Dataset records
__________

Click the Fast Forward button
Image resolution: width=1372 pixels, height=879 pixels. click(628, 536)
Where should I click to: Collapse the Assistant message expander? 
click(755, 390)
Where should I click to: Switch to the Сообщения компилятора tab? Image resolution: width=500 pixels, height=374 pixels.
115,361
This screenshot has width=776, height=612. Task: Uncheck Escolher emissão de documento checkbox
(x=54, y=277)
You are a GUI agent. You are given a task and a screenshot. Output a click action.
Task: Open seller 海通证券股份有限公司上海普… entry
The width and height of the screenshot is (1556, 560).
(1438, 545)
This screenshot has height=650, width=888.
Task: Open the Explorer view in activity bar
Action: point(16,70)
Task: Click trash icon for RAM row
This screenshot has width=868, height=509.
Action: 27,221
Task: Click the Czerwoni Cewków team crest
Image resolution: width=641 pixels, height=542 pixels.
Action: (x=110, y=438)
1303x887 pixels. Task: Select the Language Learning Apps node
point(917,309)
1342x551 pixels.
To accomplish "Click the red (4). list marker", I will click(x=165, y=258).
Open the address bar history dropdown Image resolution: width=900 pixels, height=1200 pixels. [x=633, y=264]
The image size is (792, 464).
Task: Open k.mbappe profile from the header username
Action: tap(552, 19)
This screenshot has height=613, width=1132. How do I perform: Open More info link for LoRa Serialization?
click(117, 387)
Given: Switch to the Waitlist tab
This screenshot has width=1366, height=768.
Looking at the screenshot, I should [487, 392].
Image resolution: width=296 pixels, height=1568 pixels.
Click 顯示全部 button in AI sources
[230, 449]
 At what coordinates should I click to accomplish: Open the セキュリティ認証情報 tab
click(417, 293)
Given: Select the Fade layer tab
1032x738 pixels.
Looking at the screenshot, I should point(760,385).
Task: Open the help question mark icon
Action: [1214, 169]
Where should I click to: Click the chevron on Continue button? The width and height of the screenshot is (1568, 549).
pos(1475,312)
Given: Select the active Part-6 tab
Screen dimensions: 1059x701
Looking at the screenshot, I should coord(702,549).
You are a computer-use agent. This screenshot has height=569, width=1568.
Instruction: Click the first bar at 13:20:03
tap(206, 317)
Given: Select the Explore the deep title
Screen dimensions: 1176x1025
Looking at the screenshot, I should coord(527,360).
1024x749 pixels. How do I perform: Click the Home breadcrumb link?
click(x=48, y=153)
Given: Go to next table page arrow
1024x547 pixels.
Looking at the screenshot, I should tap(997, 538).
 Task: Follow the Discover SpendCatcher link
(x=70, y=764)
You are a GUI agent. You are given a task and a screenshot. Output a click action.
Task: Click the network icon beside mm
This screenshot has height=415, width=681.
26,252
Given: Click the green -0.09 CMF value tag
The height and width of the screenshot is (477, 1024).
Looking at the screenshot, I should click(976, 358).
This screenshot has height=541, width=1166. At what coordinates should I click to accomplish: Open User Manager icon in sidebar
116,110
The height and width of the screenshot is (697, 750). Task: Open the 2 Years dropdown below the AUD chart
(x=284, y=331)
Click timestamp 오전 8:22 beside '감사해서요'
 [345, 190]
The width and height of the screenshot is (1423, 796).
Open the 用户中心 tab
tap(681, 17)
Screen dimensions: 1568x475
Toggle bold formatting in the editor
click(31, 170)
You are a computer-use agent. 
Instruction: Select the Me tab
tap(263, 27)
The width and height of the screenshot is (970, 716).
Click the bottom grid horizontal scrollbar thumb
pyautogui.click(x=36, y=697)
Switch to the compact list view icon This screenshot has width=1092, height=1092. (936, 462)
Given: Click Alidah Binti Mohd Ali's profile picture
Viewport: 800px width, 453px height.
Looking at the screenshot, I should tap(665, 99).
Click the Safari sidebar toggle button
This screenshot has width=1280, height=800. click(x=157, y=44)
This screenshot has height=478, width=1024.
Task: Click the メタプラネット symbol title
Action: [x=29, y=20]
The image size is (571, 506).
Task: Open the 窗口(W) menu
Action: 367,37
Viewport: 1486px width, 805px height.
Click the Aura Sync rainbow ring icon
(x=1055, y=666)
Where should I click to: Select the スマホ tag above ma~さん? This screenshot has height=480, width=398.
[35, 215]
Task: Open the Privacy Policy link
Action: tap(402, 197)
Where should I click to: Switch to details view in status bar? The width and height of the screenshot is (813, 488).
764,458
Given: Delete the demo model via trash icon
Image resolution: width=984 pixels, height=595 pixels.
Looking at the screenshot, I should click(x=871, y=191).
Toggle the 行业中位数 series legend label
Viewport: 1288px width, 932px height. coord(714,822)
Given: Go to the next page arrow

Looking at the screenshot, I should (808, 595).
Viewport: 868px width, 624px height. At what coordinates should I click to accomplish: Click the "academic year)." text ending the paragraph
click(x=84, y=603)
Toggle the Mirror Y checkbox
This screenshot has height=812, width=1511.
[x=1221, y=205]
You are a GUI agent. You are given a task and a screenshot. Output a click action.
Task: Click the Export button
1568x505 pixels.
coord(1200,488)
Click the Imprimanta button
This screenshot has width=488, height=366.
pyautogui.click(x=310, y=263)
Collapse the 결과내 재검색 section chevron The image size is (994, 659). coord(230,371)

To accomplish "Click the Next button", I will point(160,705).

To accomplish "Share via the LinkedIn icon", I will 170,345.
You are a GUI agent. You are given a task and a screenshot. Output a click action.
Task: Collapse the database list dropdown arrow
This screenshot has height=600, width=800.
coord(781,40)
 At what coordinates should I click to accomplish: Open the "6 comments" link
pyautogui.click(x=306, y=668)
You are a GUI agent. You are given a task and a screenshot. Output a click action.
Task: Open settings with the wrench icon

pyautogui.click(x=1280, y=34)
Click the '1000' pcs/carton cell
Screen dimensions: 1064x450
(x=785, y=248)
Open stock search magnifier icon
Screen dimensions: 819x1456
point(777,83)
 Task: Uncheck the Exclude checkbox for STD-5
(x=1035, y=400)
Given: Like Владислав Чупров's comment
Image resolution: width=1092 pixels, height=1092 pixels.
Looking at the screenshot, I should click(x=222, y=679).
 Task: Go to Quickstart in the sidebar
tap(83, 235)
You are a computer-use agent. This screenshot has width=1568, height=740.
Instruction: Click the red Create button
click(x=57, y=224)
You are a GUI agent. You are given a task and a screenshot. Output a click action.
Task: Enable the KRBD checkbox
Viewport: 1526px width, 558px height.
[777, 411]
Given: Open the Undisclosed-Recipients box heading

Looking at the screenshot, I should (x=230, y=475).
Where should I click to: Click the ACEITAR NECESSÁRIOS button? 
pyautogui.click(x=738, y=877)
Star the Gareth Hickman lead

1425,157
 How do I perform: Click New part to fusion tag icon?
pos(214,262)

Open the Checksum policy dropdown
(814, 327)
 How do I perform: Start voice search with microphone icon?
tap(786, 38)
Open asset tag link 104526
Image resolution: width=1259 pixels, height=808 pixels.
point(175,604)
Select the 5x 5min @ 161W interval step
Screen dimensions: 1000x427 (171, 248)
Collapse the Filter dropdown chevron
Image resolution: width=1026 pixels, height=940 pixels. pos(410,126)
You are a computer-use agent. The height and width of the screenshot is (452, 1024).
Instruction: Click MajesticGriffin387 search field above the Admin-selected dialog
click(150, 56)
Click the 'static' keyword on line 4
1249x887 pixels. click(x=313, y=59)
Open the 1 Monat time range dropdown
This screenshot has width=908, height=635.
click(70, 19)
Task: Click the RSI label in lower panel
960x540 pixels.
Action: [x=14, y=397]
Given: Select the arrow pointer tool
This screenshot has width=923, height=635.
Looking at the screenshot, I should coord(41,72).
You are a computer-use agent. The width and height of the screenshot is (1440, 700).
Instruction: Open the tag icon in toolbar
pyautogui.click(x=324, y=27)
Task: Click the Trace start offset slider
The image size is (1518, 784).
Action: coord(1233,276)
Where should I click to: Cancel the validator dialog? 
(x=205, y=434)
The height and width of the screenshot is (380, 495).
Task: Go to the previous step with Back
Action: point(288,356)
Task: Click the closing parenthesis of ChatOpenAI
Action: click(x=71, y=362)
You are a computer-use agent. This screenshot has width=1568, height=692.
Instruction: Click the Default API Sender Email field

__________

§ **Task objective**: Copy out each line of the data above, exactly, if it lies between the line holding "Where should I click to: Switch to the" and the line holding "Task: Open seller 海通证券股份有限公司上海普… entry", inclusive; copy no other line.

§ **Solution below**:
Where should I click to: Switch to the Сообщения компилятора tab? Image resolution: width=500 pixels, height=374 pixels.
115,361
This screenshot has width=776, height=612. Task: Uncheck Escolher emissão de documento checkbox
(x=54, y=277)
You are a GUI agent. You are given a task and a screenshot. Output a click action.
Task: Open seller 海通证券股份有限公司上海普… entry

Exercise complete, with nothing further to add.